THE growing number of voices across Scottish industrial and political life speaking-up for the potential benefits of fracking should be welcomed because, after all, this is a debate about our energy future and the national interest (“Ineos throws down gauntlet as it fights back on fracking”, The Herald, June 15.

According to the Scottish Government’s own data, 78 per cent of Scottish households need gas to heat their homes - an increase of six per cent over the last decade. Our chemicals manufacturing sector, a huge chunk of what little we have left of manufacturing in Scotland, needs gas as an affordable feedstock.

So the idea that we can heat our homes or run our industries without fossil fuels anytime soon is a nonsense and fracking presents a viable opportunity to help address the economic, employment and energy challenges of today and tomorrow.

That’s why the sobering interventions from the likes of Ineos Upstream Chief Executive Gary Haywood and former deputy eader of the SNP Jim Sillars should snap the likes of Scottish Labour out of their slumbering on fracking.

Abandoning a balanced energy strategy will mean importing more gas from questionable regimes which have no regard whatsoever for human rights or the environment, never mind tackling fuel poverty or redistributing wealth in the form of job creation.

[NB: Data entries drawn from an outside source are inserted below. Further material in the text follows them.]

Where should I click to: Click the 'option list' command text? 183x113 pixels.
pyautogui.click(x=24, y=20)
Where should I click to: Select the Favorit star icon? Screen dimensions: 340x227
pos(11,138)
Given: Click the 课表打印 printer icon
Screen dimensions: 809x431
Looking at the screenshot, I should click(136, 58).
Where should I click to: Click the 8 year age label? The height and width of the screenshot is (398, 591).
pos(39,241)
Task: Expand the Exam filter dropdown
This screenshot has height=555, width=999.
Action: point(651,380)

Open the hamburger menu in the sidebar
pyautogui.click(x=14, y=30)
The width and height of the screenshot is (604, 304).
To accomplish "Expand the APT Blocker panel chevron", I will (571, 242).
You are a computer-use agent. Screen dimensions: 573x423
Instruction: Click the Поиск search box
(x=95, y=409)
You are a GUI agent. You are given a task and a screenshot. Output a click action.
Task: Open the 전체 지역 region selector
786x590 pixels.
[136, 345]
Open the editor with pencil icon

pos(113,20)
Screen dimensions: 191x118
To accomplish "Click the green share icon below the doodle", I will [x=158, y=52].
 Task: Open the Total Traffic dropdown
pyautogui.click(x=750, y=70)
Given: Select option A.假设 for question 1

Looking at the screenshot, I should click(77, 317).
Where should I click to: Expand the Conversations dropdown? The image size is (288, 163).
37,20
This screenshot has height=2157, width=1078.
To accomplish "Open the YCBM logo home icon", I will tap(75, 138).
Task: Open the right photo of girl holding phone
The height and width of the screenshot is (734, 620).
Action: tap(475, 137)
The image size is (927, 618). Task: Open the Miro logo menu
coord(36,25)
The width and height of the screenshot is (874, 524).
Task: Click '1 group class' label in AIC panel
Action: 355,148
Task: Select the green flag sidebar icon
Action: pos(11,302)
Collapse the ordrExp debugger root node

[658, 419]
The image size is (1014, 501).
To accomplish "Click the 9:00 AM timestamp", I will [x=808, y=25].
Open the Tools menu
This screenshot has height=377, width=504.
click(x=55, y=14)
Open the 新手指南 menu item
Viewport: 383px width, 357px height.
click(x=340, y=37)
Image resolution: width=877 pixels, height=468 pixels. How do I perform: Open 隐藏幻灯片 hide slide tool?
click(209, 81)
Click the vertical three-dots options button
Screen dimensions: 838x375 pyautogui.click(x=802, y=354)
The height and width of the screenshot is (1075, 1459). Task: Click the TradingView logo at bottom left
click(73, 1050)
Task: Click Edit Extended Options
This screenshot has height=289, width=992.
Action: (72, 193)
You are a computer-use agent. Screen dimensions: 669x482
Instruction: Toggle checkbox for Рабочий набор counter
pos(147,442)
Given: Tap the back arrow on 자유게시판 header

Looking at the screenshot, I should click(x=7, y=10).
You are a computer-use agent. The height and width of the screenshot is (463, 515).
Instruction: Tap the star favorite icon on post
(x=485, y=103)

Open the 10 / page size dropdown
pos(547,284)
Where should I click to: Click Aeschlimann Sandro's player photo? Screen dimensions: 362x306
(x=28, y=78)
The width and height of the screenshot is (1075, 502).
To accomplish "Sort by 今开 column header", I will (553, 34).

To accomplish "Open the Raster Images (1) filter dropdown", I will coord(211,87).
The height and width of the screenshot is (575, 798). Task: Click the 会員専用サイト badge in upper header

Indeed, the likely reality for many people will be an increase in their heating bills as affordable gas comes offline and dependence on more expensive electricity from renewables increases. There is no political kudos to be earned here.

The mature and sensible course of action would be to allow the consultations, studies and testing to take place on fracking while debating as a parliament about how we can maximise and regulate the opportunities it affords us.

Gary Smith,

GMB Scotland Secretary,

Fountain House, 1/3 Woodside Crescent, Charing Cross, Glasgow.